# Aim
Format the rows below as a JSON list of strings, one string per line, omitting blank lines and leaving out the pictures.

# Record excerpts
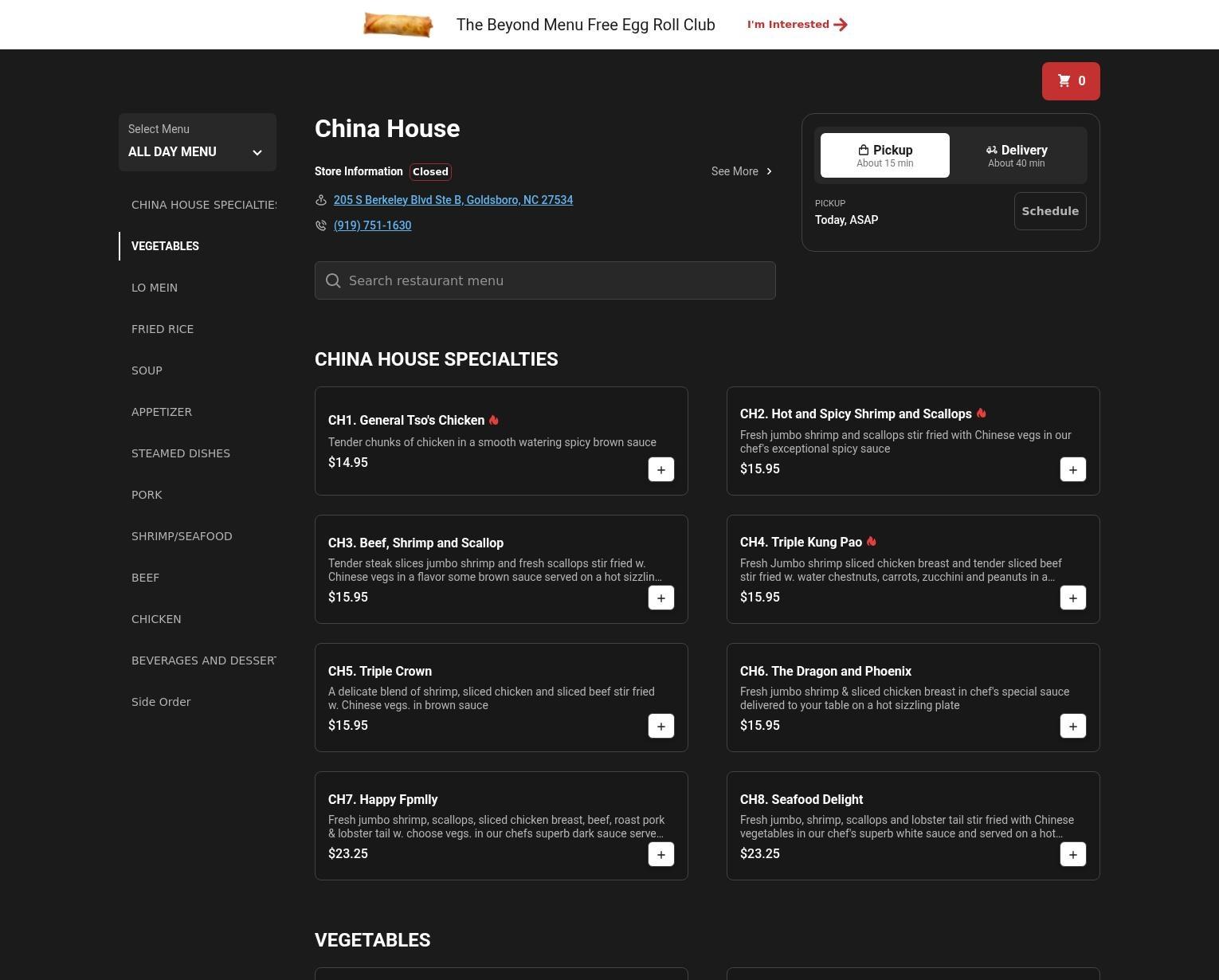Open the Select Menu dropdown
1219x980 pixels.
coord(197,143)
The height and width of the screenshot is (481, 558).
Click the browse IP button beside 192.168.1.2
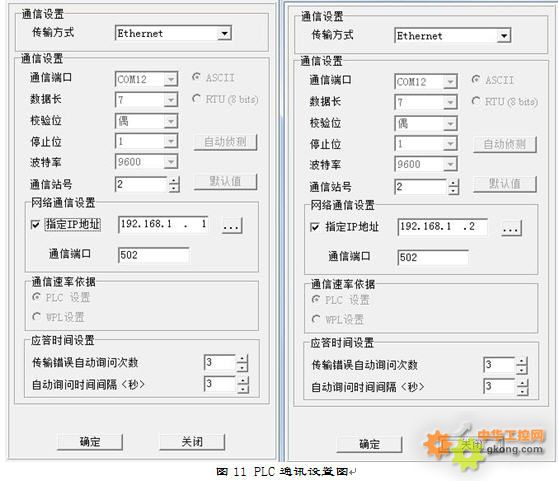[511, 228]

# Written response
[
  "Open the Select Menu dropdown",
  "1219x980 pixels.",
  "coord(197,143)",
  "The height and width of the screenshot is (481, 558).",
  "Click the browse IP button beside 192.168.1.2",
  "[511, 228]"
]